Ugly code, do I tidy first?
Software tends to age and how we structure code will change over time due to technology upgrades, different developers working on it, business needs or simply lack of cohesive approach to new features.
When appointed to work on an aged code base, as developers we must decide if it does worth tidying it first, being generally two dogmatic approaches:
- Sure, always. We are the ultimate responsible of the software. We owed it to ourselves and our craft to get things right at any cost. Even if the business needs pull on a different direction. Too bad if they need to wait for a new feature.
- Never! I deserve to work on mess code like this. I did this mess, I deserve it. Even if it was not me, we collectively need to pay the price for rushing in.
As always, it depends.
Cost of software
When considering expected lifetime of a system, the initial cost of development is minimal when compared to the cost of maintaining, changing and updating that application. So the cost of software can be approximated to the cost of change.
cost(Software) ~= cost(Changes)
Within the cost of any change, it is the big ones that to dwarf even the sum of all small changes. Changes that break the fundamental concepts and logic of a program are the most costly over time.
cost(Changes) ~= cost(Big Changes)
The blast radius of Big Changes is directly proportional to the level of coupling within the system. The more interconnected the code is, the bigger the change and the cost are
cost (Big Changes) ~= Coupling
In summary, the cost of software can be approximated at the level of coupling within the system.
The reason to design software is that we can change it, and do so at a reasonable cost.
As software designers, we can strive to reduce coupling but the amount of time and effort to do so can also add cost (both as monetary and time wise). It is important to find the balance between spending a reasonable amount to reduce coupling and continued development of the application.
Coupling
Two elements are coupled with respect to a specific change when changing one element forces the change to the other.
coupled(E1, E2, ∆):: ∆E1 -> ∆E2
In other words, coupling depends on the type of change between to elements. These elements might be generally related but only some changes might affect them in terms of coupling.
As software developers we need to asses when decoupling parts of a system is valuable to act upon now, or accept it might come back in the future to haunt you.
Coupling is only damaging depending on it’s span.
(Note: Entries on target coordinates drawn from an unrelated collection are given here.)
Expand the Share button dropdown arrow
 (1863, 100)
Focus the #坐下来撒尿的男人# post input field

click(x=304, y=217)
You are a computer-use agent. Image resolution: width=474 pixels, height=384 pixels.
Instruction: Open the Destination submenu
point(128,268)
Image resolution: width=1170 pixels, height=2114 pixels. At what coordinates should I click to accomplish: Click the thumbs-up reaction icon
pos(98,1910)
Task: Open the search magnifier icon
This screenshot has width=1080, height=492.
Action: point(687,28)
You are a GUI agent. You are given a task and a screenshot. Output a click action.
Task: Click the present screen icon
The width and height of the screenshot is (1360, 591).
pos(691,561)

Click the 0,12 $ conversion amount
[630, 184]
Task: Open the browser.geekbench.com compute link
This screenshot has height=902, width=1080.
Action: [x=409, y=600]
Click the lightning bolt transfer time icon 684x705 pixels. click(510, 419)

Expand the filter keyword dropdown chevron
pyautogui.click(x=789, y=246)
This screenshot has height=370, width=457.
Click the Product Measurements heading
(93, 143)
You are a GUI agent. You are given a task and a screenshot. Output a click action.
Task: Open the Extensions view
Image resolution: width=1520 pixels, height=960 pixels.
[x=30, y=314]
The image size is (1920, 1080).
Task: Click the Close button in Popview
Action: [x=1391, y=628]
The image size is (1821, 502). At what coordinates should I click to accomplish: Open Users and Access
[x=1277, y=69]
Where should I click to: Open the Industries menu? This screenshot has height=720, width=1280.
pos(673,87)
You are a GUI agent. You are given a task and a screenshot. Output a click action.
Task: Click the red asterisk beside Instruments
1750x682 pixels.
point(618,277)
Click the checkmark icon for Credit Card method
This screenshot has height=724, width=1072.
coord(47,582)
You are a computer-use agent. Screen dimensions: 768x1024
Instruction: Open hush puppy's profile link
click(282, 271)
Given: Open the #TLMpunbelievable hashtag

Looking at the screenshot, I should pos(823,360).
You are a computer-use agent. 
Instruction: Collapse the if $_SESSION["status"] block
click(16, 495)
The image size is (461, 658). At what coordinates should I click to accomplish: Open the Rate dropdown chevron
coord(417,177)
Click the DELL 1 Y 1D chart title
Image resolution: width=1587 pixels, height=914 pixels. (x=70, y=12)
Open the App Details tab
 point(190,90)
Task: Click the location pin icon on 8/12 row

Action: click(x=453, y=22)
Localized coupling can not only be dismissed but it might even be beneficial.
Cohesion
Cohesion is defined at the span coupling. It is how many elements are related to each other.
cohesion(E):: coupled(E1, E2, ..., En)
Coupling is bad depending on what it is compared to. As an example, if all E elements are coupled but on the same file, it is better than having each element on different files as the coupling is less obvious.
The more spread out coupling is, the more expensive it gets.
Behaviour vs Structure
Sometimes, changes in behaviour can be made simpler with changes on structure first. Behaviour changes are visible, bringing obvious revenue (either increasing value or reducing cost), but structure is not as explicit.
The structure of the system radically affects the cost of changes to behaviour of the system.
Structure changes modifies the optionality of the system, making behaviour changes easier, cheapest or safest. But generally is harder to account for this optionality than actual revenue, so generally gets de-prioritized against new features.
Conclusion
Highly coupled systems results on bigger cost over time, as well as under investing in structure. Over investing in behaviour during a long period of time results on less or slower changes as a result of neglecting the cohesiveness and structure of the system.
Software design is the craft of balancing planning initial system structure to implement behaviour and the continued development of the system.